Being a bit pedantic here, but those are different things. Digests assure that the downloaded information was transferred correctly and wasn't corrupted by some kind of network/disk/etc problem. What SSL does is to provide encryption, and some level of trust. At least according to Equifax, helixcommunity.com is who they say they are. Then, it's probably not particularly useful for a media player, and gpg signatures would be a much better solution as well.
(In reply to comment #23) > > Digests assure that the downloaded information was transferred correctly and > wasn't corrupted by some kind of network/disk/etc problem. > They ensure that the user has exactly the same file as the developer who committed the ebuild. > > What SSL does is to provide encryption, and some level of trust. At least > according to Equifax, helixcommunity.com is who they say they are. Then, it's > probably not particularly useful for a media player, and gpg signatures would > be a much better solution as well. It is up to the developer committing the ebuild to make sure that the tarball he used was valid. And by the way the Manifests can already be signed by developers using gpg. It is just not mandatory yet.
> They ensure that the user has exactly the same file as the developer who > committed the ebuild. No, they don't. They ensure that the user has the same file from which the digest was generated. Technically, nothing stops somebody with access to a gentoo rsync mirror from taking a tarball, putting a trojan in it, and regenerating the m5sum. Putting a signature around the manifest, or the source file itself would fix the problem nicely though. I see that some manifests indeed do have a signature. Now, back to the original discussion, IMO, if something is only available from a SSL page, it's an extremely bad idea to subvert the whole point of SSL (especially for the whole system), when a perfectly workable solution is to just include the required certificate.

### WHAT TO DO
A) In the discussion of digests and SSL, the last reply rejects the claim that digests ensure the user has the same file as the developer. Explain that reply's reasoning in one to three sentences.
B) Resume the discussion of digests and SSL after its last sentence.
The material after this point comes from a different source than the discussion of digests and SSL.

### DATA SEGMENT
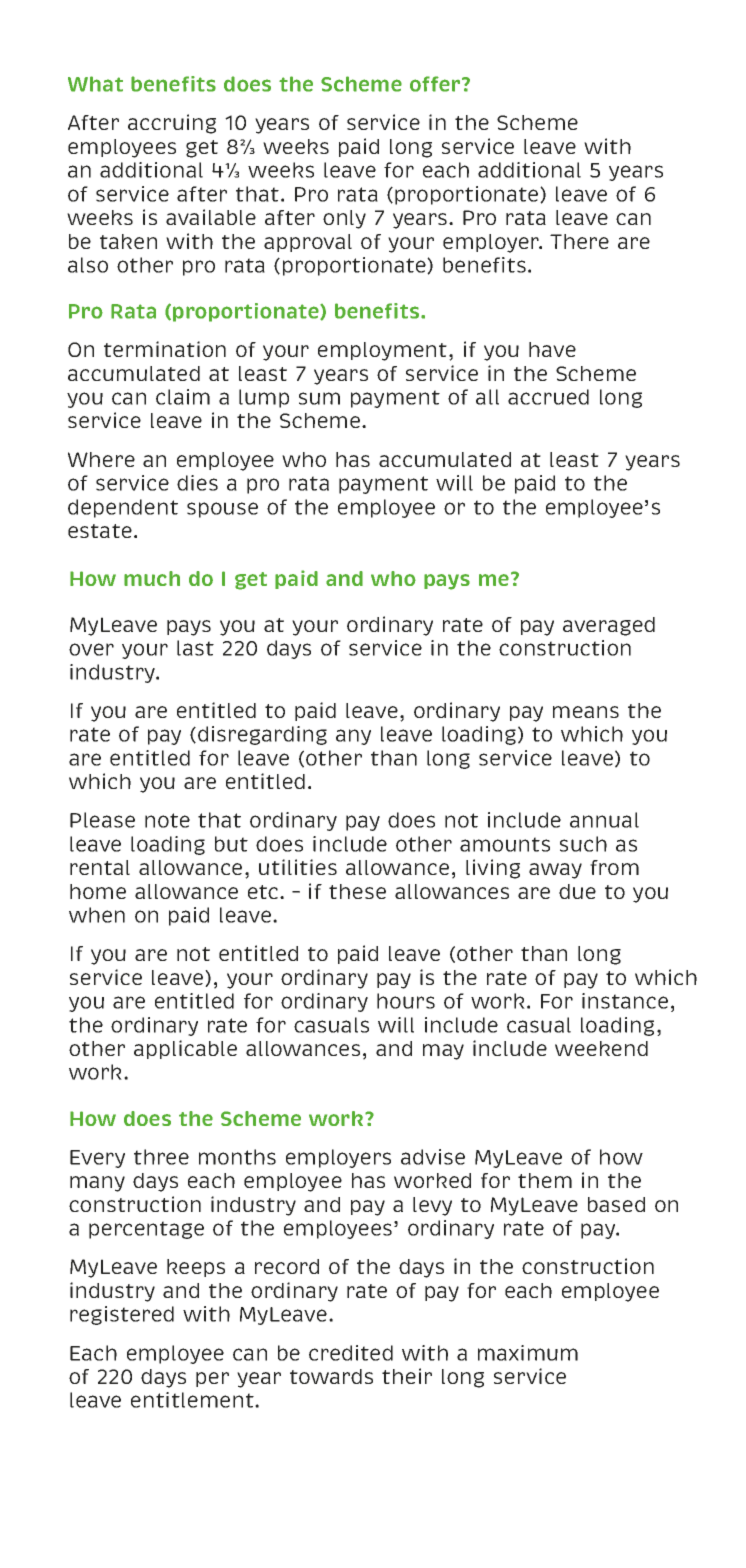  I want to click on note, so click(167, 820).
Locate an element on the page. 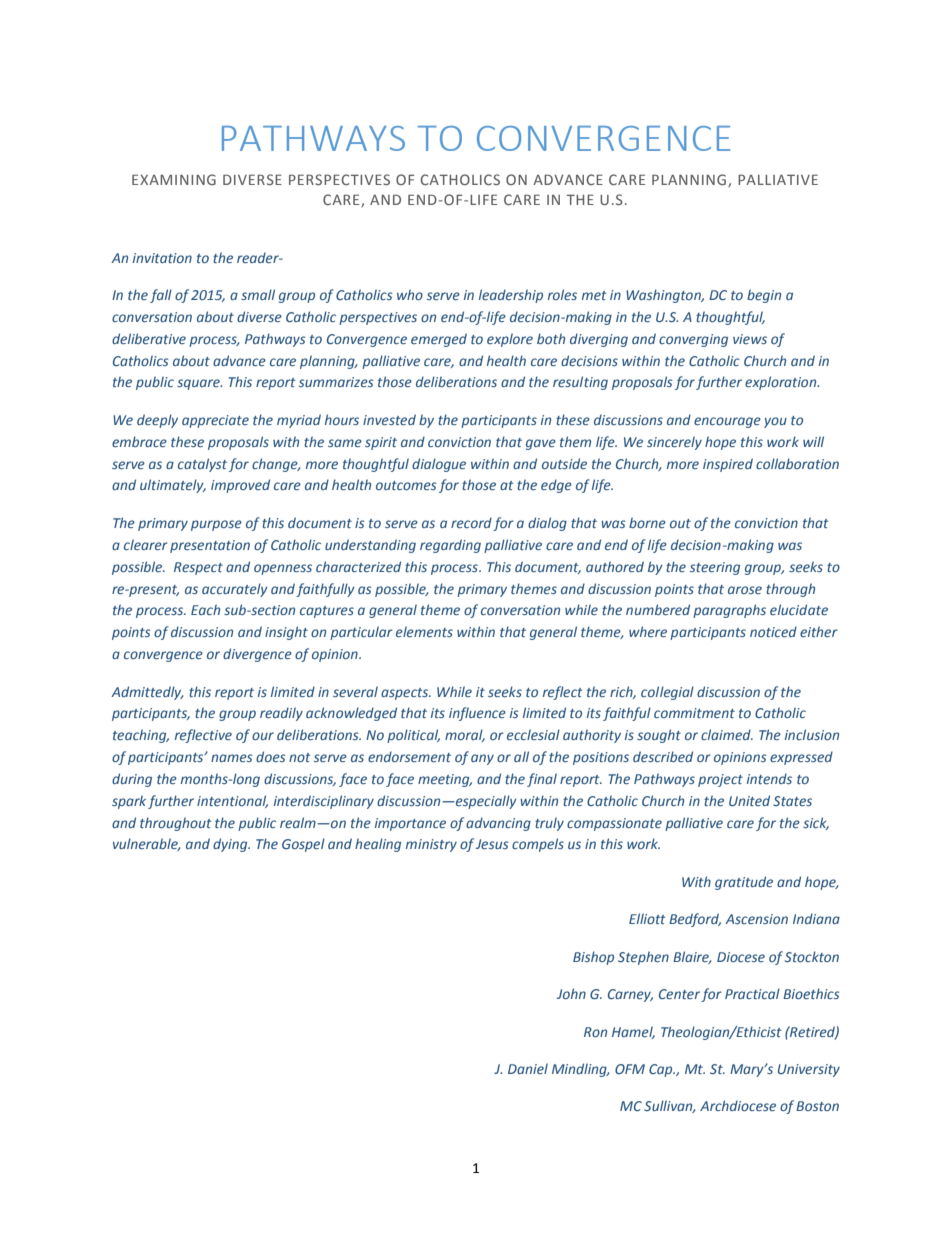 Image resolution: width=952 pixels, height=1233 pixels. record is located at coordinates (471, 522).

### THE REPLIES
A) Digests only ensure that the user has the same file from which the digest was generated. Someone with access to a Gentoo rsync mirror could put a trojan in a tarball and regenerate the digest. A signature around the manifest or the source file would fix this.

B)
(In reply to comment #25) > No, they don't. They ensure that the user has the same file from which the > digest was generated. Technically, nothing stops somebody with access to a > gentoo rsync mirror from taking a tarball, putting a trojan in it, and > regenerating the m5sum. Ah, now this debate starts to be really remarkable because this whole bug is about an ebuild which has RESTRICT="nomirror"; so now you will for sure enlighten us how you'll modify that upstream rpm to match the digests/manifests on Gentoo mirrors, won't you? ;-) > Now, back to the original discussion, IMO, if something is only available from > a SSL page, it's an extremely bad idea to subvert the whole point of SSL > (especially for the whole system), when a perfectly workable solution is to > just include the required certificate. SSL does not ensure anything, if you don't trust the authority that has issued the cerfificates. I've never heard about Equifax CA and hence I don't care whether the certificate validates or not, it does not mean anything to me. And nothing guarantees that the particular CA will be included in ca-certificates package next time. So, to conclude this, the only way to ensure integrity is signing manifests with gpg signatures, which will hopefully be mandatory soon. And now we could perhaps move back towards solving this issue by either disabling the pointless certificate validation checks in wget or by putting nofetch restrict into the ebuild.
(In reply to comment #26) > Ah, now this debate starts to be really remarkable because this whole bug is > about an ebuild which has RESTRICT="nomirror"; so now you will for sure > enlighten us how you'll modify that upstream rpm to match the digests/manifests > on Gentoo mirrors, won't you? ;-) > This problem also affects dev-java/jdictrayapi but there are probably others too.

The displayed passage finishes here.